HOW TO COMPLETE THIS TASK:
Search term "computer": copy each line of the records that contains it.

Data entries

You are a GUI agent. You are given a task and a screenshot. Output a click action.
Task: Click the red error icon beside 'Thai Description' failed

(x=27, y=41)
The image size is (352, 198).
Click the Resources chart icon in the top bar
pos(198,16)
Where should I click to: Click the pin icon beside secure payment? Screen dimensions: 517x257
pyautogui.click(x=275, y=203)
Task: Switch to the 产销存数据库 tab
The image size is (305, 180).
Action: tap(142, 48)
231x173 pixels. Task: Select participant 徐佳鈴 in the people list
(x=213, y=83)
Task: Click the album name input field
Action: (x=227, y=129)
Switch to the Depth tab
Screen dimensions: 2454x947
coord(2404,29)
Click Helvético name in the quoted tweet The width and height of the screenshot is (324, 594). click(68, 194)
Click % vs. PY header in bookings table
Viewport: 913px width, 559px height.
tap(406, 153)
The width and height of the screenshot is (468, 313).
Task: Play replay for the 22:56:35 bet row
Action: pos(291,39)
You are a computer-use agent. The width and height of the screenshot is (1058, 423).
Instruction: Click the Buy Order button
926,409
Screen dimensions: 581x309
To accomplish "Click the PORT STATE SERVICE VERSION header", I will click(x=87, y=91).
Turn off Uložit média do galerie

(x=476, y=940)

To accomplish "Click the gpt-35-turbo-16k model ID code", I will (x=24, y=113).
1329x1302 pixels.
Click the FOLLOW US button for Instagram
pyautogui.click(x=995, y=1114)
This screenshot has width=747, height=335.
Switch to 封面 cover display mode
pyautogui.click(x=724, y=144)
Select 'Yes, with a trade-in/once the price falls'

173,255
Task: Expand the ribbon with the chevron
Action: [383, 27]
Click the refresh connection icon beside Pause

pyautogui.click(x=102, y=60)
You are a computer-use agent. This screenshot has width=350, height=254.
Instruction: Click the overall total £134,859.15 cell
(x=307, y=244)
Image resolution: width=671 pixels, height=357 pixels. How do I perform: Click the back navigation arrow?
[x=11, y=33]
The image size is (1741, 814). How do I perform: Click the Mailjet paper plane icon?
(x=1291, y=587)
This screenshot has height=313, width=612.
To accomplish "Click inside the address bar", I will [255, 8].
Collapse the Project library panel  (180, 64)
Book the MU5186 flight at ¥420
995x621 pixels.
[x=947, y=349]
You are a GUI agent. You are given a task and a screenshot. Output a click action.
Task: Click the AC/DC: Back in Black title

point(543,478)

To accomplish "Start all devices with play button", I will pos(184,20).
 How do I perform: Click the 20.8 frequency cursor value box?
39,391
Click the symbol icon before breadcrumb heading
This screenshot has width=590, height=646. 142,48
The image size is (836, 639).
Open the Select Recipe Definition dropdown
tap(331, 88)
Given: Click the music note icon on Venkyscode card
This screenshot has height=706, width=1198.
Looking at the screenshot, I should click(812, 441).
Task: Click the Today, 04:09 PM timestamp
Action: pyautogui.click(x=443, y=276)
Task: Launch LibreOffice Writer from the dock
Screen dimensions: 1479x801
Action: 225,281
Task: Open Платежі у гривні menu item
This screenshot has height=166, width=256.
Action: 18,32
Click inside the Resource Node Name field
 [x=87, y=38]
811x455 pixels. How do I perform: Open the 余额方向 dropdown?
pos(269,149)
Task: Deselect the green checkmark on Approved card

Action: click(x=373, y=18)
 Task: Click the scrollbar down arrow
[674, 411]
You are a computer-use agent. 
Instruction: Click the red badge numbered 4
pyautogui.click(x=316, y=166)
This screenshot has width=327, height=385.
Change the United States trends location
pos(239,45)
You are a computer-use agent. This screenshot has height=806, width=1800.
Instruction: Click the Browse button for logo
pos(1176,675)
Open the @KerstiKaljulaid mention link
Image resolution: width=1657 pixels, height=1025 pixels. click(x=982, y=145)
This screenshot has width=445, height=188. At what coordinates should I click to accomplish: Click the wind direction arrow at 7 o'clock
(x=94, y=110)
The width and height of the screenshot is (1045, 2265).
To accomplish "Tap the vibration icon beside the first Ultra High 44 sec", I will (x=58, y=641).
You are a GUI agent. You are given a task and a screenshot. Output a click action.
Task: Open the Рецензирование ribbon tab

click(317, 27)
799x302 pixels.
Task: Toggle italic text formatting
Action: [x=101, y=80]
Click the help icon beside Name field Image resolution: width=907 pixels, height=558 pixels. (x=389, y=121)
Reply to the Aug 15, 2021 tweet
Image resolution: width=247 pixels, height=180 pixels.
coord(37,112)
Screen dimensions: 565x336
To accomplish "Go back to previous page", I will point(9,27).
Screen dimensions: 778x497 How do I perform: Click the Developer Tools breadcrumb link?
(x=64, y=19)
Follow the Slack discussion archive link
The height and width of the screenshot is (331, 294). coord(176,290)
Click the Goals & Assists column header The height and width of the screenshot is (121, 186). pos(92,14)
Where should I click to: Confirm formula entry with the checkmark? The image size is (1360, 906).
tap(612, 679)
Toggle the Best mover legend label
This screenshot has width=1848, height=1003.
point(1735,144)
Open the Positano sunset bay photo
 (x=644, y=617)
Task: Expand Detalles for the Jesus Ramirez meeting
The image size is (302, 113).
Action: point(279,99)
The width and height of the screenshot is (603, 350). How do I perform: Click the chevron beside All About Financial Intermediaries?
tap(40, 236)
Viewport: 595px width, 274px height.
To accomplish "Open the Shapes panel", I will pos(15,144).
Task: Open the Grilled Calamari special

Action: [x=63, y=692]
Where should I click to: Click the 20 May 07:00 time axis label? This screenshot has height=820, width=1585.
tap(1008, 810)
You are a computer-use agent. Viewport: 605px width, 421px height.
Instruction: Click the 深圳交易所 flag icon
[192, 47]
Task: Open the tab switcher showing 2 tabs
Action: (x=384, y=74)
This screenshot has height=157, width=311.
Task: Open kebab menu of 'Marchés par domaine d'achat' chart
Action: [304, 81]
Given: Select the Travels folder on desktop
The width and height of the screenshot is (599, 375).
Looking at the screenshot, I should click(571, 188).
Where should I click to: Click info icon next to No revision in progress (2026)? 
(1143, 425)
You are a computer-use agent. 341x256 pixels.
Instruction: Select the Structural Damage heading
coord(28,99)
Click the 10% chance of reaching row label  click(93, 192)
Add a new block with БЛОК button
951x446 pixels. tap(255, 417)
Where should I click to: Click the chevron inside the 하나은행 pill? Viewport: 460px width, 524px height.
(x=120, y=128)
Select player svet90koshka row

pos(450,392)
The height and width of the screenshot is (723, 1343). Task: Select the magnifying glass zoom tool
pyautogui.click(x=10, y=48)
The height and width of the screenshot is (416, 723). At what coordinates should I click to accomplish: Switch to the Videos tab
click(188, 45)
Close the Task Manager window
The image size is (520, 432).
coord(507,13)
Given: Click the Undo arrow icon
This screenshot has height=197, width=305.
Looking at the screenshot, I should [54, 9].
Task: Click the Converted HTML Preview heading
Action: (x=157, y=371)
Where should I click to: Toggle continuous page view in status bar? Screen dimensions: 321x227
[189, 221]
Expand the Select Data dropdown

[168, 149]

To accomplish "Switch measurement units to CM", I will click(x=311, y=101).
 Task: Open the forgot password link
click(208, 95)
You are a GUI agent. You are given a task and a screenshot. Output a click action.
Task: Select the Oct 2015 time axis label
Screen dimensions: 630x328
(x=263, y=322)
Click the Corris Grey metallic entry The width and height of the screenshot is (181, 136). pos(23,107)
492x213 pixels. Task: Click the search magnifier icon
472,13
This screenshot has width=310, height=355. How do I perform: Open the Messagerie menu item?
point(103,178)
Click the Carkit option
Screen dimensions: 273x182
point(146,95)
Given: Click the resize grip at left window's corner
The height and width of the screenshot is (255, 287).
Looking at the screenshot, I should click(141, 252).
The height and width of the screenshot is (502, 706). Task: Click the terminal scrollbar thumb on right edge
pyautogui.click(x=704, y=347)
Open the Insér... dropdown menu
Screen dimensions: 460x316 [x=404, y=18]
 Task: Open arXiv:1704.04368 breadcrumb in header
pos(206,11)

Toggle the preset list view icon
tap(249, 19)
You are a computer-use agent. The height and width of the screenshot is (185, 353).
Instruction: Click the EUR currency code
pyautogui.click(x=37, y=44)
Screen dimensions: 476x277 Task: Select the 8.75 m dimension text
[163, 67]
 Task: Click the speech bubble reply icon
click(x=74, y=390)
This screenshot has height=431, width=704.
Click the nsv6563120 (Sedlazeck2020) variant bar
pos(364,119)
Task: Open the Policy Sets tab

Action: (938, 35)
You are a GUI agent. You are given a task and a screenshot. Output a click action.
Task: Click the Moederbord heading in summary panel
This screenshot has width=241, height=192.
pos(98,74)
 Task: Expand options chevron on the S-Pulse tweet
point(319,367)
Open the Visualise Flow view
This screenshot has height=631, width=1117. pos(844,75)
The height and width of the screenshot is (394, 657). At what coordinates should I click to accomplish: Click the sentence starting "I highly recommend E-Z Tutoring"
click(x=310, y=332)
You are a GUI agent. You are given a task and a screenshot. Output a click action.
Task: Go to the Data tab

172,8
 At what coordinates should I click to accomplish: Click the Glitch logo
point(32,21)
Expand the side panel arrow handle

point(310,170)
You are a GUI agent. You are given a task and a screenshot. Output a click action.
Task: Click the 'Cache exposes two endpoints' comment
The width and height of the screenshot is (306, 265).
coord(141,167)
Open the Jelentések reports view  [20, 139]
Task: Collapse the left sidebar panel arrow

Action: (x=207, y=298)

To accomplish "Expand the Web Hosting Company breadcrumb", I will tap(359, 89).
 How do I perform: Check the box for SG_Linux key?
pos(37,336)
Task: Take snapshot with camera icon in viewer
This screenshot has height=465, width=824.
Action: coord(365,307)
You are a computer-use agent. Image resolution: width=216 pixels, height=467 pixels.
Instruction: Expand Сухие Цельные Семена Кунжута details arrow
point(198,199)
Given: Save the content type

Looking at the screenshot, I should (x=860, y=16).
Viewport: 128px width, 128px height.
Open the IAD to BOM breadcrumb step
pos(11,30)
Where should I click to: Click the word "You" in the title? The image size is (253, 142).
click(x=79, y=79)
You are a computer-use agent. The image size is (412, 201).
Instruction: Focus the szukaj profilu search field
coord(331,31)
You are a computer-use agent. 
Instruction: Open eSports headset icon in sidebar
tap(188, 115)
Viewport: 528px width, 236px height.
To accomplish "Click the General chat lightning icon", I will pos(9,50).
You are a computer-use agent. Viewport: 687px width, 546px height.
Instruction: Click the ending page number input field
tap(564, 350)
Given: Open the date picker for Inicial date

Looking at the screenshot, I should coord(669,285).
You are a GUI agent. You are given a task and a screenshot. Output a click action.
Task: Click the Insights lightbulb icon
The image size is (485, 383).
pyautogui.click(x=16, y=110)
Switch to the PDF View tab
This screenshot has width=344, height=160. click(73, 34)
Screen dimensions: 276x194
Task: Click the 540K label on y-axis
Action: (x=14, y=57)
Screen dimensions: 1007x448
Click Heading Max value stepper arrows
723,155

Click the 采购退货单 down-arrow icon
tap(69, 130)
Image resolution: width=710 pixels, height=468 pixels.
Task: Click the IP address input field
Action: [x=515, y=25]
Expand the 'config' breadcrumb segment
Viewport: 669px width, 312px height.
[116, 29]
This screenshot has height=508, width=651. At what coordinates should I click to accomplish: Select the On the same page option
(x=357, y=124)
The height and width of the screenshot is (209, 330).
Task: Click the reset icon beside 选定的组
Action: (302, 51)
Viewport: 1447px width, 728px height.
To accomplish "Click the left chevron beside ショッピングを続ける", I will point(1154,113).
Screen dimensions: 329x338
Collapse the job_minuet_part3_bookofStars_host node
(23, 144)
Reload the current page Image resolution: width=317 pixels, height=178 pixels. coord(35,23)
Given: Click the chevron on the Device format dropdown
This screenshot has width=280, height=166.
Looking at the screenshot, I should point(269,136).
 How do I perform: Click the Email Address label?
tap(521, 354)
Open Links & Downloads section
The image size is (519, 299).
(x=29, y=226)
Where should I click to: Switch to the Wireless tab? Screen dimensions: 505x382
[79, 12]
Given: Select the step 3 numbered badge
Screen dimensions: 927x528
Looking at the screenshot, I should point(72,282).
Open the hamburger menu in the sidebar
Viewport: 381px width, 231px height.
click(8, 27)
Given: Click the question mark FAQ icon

ANSWER SPACE:
You are a computer-use agent. The width and height of the screenshot is (1058, 423).
You are a computer-use agent. This screenshot has width=350, height=254.
You are a computer-use agent. 
You are a computer-use agent. This screenshot has height=806, width=1800.
You are a computer-use agent. Viewport: 605px width, 421px height.
You are a computer-use agent. 341x256 pixels.
You are a computer-use agent. The height and width of the screenshot is (185, 353).
You are a computer-use agent. Image resolution: width=216 pixels, height=467 pixels.
You are a computer-use agent. The image size is (412, 201).
You are a computer-use agent. 
You are a computer-use agent. Viewport: 687px width, 546px height.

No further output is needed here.